14 causes of data quality problems part 2

The huge variety of big data require data cleaning for data quality

Fixing a wide range of data quality problems has never been easier, thanks to Spotless Data's Machine Learning Filters.

Continuing our blog on data quality issues, numbers 1-7.

8. Operational issues

These are issues which arise in the normal day-to-day functioning of a platform such as a website, and including security issues, data quality issues, issues with wastage and delays, and with the overall management control of the platform. Poor data quality due to lack of data validation of the data which gets in the way of the smooth functioning of your platform in its normal day-to-day functioning is itself an operational issue.

9. Legacy technologies

As technology evolves so the technologies one is actually using become redundant and need replacing with new up-to-date technologies. The process of transferring the data that you were storing in these legacy technologies into your new platform and ensuring their data integrity can create big issues with data quality. Even small mistakes in your data, which did not matter in the legacy platform, can render the data useless in the new platform. If a lot of your material is stored in excel files with the format of .xls and then the technology used in your new platform only reads in the more up-to-date .xlsx format, then transferring the data from the legacy platform is going to be a difficult task and may well deplete the quality of the data that worked so well in the legacy platform unless each file is updated. Yet failing to update your platform is the perfect recipe for allowing your competitors to perform better than you and attract the majority of potential customers to their updated platforms. On the other hand, if your data still works with the new technology it is a good sign that you have quality data.

10. Poor change control

This is when the data change over time, such as in a TV listings service, where the entire data change week by week, or in online shopping where prices may change on a daily basis; eg a European online supermarket having to raise the price of broccoli due to a weather-inspired shortage of these vegetables causing their real price to rise. If these changes cannot be incorporated in a smooth way so that the updated data is trustworthy it could mean a loss of TV viewing customers or losing money because the broccoli is being charged at a loss-making price.

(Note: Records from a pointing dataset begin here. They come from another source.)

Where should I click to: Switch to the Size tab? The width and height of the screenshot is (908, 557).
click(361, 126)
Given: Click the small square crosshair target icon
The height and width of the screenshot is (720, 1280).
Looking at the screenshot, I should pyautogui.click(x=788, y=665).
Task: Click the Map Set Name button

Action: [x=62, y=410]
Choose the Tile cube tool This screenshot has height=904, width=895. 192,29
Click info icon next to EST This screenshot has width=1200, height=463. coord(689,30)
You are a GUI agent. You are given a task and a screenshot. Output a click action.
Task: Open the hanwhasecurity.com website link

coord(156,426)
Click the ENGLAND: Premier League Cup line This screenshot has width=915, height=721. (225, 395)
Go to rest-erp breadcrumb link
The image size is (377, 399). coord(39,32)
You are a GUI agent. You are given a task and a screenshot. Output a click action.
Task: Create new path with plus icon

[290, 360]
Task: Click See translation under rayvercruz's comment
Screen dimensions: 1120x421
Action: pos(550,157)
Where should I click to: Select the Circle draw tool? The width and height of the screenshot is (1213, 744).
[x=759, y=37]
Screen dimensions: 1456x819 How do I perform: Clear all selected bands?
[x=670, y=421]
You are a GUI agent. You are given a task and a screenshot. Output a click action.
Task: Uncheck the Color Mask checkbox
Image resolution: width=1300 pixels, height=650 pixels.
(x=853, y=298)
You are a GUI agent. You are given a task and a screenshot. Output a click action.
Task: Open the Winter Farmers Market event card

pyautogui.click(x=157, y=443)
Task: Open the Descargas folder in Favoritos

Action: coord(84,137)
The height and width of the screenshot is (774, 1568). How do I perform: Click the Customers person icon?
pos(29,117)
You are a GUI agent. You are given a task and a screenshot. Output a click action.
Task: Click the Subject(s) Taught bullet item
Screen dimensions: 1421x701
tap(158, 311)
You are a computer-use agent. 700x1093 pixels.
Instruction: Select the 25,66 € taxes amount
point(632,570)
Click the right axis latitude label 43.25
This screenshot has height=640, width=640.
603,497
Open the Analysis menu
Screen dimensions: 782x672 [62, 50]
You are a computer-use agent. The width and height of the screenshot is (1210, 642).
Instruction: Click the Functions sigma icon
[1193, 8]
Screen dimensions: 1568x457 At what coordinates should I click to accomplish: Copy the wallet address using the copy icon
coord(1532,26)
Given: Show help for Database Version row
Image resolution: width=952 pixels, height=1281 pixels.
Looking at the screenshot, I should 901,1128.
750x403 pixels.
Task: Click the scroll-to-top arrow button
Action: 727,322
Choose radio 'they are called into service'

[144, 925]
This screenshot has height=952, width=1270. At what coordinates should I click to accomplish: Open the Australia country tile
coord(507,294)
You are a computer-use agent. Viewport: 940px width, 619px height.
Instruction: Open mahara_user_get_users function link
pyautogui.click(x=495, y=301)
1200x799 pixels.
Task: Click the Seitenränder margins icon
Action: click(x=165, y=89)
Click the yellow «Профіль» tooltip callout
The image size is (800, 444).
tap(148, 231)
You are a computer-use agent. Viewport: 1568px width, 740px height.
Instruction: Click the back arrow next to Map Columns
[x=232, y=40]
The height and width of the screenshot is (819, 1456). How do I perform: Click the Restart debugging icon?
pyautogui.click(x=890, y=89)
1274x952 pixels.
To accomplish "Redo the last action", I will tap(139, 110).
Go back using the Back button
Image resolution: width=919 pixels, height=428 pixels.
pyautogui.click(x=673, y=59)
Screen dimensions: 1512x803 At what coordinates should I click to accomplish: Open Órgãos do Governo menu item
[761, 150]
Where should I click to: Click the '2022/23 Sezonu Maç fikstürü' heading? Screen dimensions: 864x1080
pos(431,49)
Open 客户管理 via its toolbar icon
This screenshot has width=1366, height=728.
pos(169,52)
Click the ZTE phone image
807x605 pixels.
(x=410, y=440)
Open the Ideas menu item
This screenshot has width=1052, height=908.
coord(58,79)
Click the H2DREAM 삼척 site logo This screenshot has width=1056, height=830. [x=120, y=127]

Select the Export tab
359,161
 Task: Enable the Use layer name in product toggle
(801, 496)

11. Synchronization failures

These occur due to poor quality data in one area of your system which, because various records need to work together in a coordinated manner, effect all the other processes, and indeed the system as a whole. What is required is to establish consistency among the various parts and to ensure that this consistency is not affected by updates, new releases or new uses of the system. A failure to update the varying prices of the vegetables for sale on your online retail website due to poor synchronization, where the new prices are available to your company but are not showing up on the website, can be an expensive synchronization failure.

12. Incompatible data formats

The most common case of incompatible data formats is trying to play audio or video files where the file format will not work with the particular hardware. This incompatibility is especially prevalent when businesses import a lot of 3rd party data, which may be in file formats that are incompatible with the hardware on your company's platform, or when transferring from a legacy platform.

13. Hardware failures

While most errors caused by the technology being used are software failures, even the hardware has been designed by somebody, and that person may not have foreseen the uses your company wishes to implement with said hardware. This is particularly relevant in the internet-of-things (IoT). Your guarantee to your customers that their fridges will not spoil the food due to your detection systems should be able to prevent a broken fridge from causing problems but only if there are no hardware issues in the detection systems themselves!

A different kind of hardware issue might be a driverless car which has a flat tyre. Unless your data is of sufficient quality to be able to detect that the particular problem with the car is caused by the flat tyre, your data quality has failed to identify the hardware issue. It is thus unable to take the appropriate automated steps to fix the issue, which in this case would mean stopping the car so the problem can be fixed manually.

14. Poorly trained personnel

Poorly trained personnel can have all kinds of negative effects on the quality of your company's data. For instance, staff who are not data scientists and who are implementing a new release to your platform and then make mistakes in implementing the update. This then renders the data that you have in your platform as completely useless or containing enough errors so that the platform does not do what it is meant to do. Marketers with no experience and a poor understanding of data may make a complete mess of your new data-driven marketing campaign. Whereas a week spent with a data scientist on a training course learning about the benefits and drawbacks of data quality and how to manage the data may well make all the difference between a successful and a failed marketing campaign.

The API solution

While some of these issues clearly overlap with each other, and require different solutions, ensuring that your data are quality data through using a Data Quality product, such as Spotless Data Quality API, is at the heart of ensuring that poor quality data do not negatively affect your business or impede its pursuits of its goals. The companies with data they can trust are likely to be the winners.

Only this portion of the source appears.